Edgar Allan Poe. The name conjures images of mystery and madness, thanks to the literary genre—American Gothic—he almost singlehandedly created. His works have been in print since 1827 and include such classics as “The Tell-Tale Heart,” “The Raven,” and “The Fall of the House of Usher,” the latter of which has been adapted into no fewer than 20 films, and several operas, two of which will grace the stage at San Francisco Opera this month.

Just as Poe’s chilling tales have captured the public imagination for almost two centuries, so has Poe himself. In our imagination we see him as a morbid—perhaps mad—figure lurking in the shadows of cemeteries or crumbling castles. But Poe was so much more than that; what isn’t common knowledge about him could fill volumes. A textbook iconoclast, in addition to being an author, Poe was also a world traveler, a detective, and a military man who (allegedly) fought in the Greek War of Independence and was held prisoner in Russia—more of a swashbuckler than a haunted recluse.

And although Poe’s literary reputation rests primarily on his tales of terror as well as on his haunting lyric poetry, his surprisingly vast oeuvre also includes short stories, a novel, a textbook, a book of scientific theory, and hundreds of essays and book reviews. In fact, he made his living as America’s first great literary critic and theoretician. His influence continues to be felt today among best-selling novelists. Donna Tartt, author of The Goldfinch, said, “Poe invented the detective story and science fiction. In essence, he invented a huge part of the twentieth century.”

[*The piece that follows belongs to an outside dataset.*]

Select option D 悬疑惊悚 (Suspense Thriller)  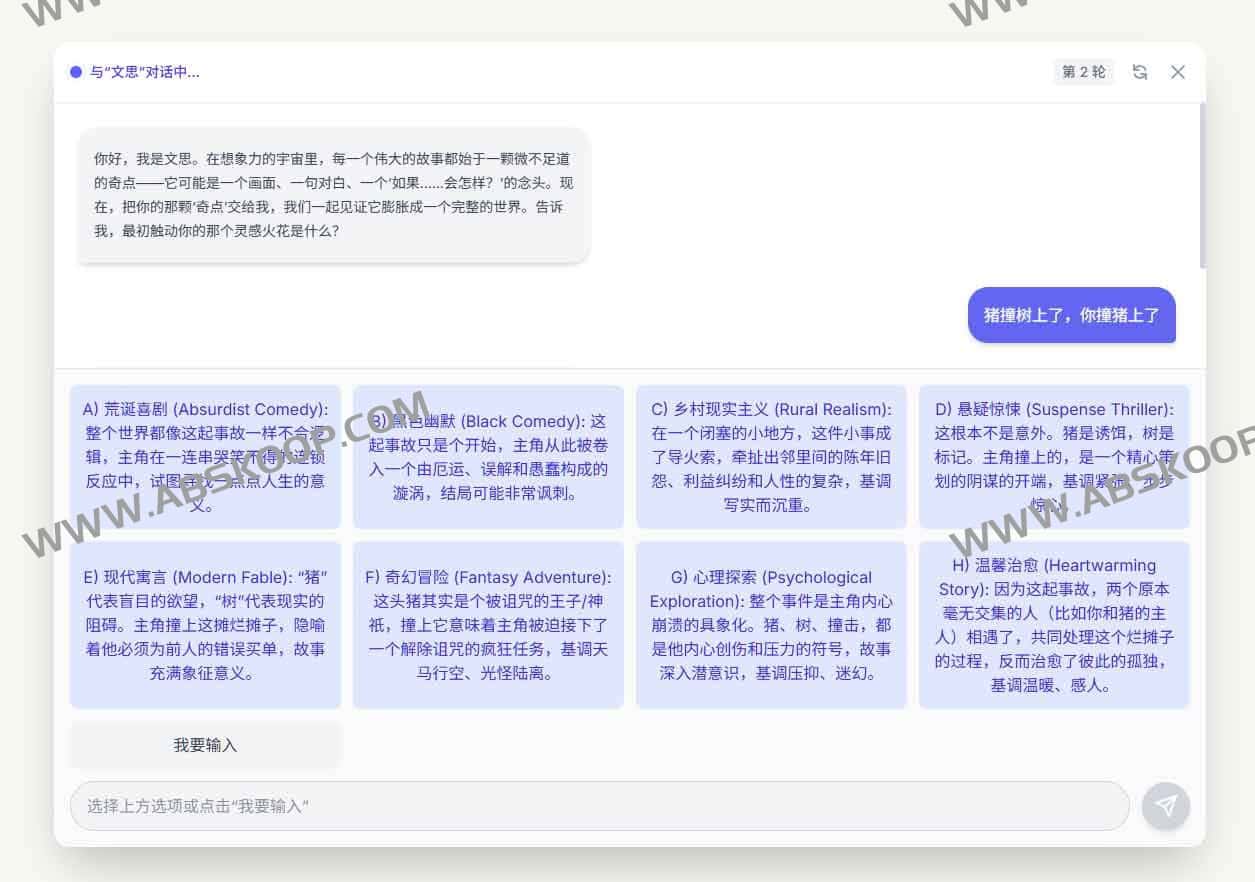(x=1054, y=456)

But achieving this stature took every ounce of stubborn drive the young writer—who accomplished all this before dying at 40—had in his possession. One might say he was convinced of his own genius from childhood, orphaned as a toddler and raised as an outsider in a wealthy family, Poe always knew he was different. “From childhood’s hour I have not been as others were,” he wrote. “I have not seen as others saw; I could not bring my passions from a common spring.” For some, this would be a recipe for disaster; for others, like Poe, it was a welcome challenge. The young Poe was raised by his distant foster father to be a Virginia gentleman, but clearly he had other ideas. He read voraciously, poetry especially, and dreamt of being a writer like his childhood hero, the British poet Lord Byron. In fact, by the age of thirteen, Poe had compiled enough poetry to publish a book. The story of the rest of his life followed the same pattern of refusing to follow the straight path to success, instead bowing to his muses whenever they called—often to help him out of a youthful jam. Jilted in love at age 18, Poe pounded out and published his first book, Tamerlane.

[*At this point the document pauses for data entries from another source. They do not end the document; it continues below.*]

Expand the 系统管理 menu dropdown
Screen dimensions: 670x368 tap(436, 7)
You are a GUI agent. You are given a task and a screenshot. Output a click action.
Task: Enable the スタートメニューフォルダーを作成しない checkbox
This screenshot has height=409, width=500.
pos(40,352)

Accepted into West Point only to be thrown out for insubordination, he published his second book only eight months later. Living in poverty after being disinherited, Poe wrote magazine pieces like a demon, eventually earning a coveted spot as staff writer at the Southern Literary Messenger, where he began his career as a critic, and so it went, with Poe answering challenges with creativity—and sometimes gorgeous poetry.

When his young wife Virginia died at 24 of tuberculosis, many thought Poe himself would die of grief. Instead, the poem “Annabel Lee” told the story. “Neither the angels in heaven above / nor the demons down under the sea / Can ever dissever my soul from the soul / of the beautiful Annabel Lee.” When Poe published “The Fall of the House of Usher” in 1839—at age 30—it helped establish his growing reputation as a writer of literary thrillers. It’s unknown what the source of the story was, but it has been speculated that it was based upon a grisly discovery in the ruins of Boston’s Hezekiah Usher house. When the Usher house was torn down in 1830, two bodies were found embraced in a cavity in the cellar—and a story told of a sailor and the young wife of the older homeowner who were caught and entombed in their trysting spot by her husband.

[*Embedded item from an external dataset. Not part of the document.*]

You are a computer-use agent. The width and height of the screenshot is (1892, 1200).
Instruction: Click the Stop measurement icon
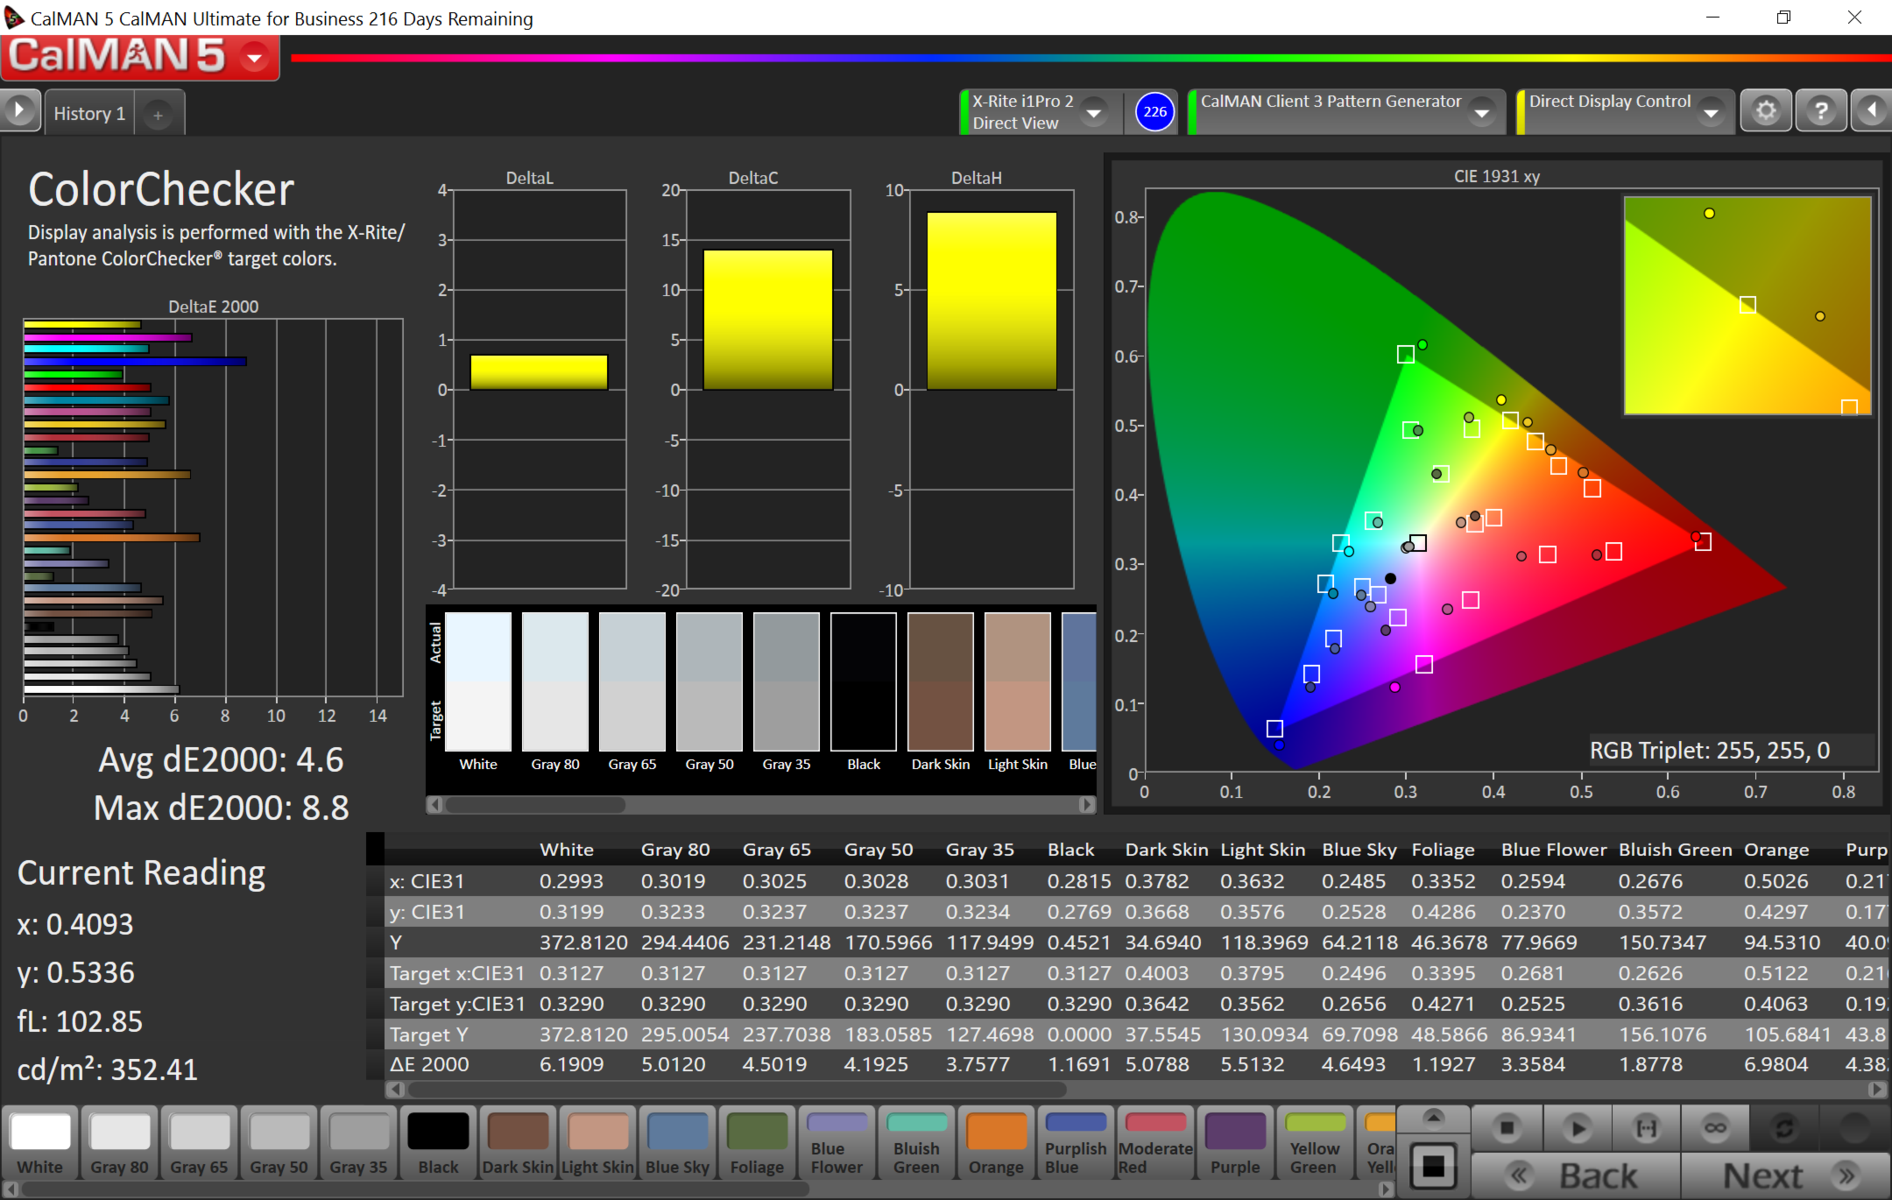tap(1506, 1128)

“The Raven” was published in 1845, establishing Poe as a household name. But he did not live long enough to enjoy the fame. Just four years later he disappeared in Baltimore and was found unconscious on the street, wearing clothes that were not his own. Because he was delirious, he could not say what had befallen him. Apropos of the work he had penned in his lifetime, Poe’s death four days later was equally strange and inexplicable. “Maybe it’s fitting that since he invented the detective story,” wrote Chris Semtner, curator of the Poe museum in Richmond, Virginia, “he left us with a real-life mystery.”


Jane Ganahl has been a journalist, author, editor, and producer in San Francisco for more than three decades. She is the co-founder of Litquake, the West Coast’s largest independent literary festival, author of the memoir Naked on the Page, and contributor to many magazines, including Harper’s Bazaar, Rolling Stone, Ladies’ Home Journal, and San Francisco Opera Magazine.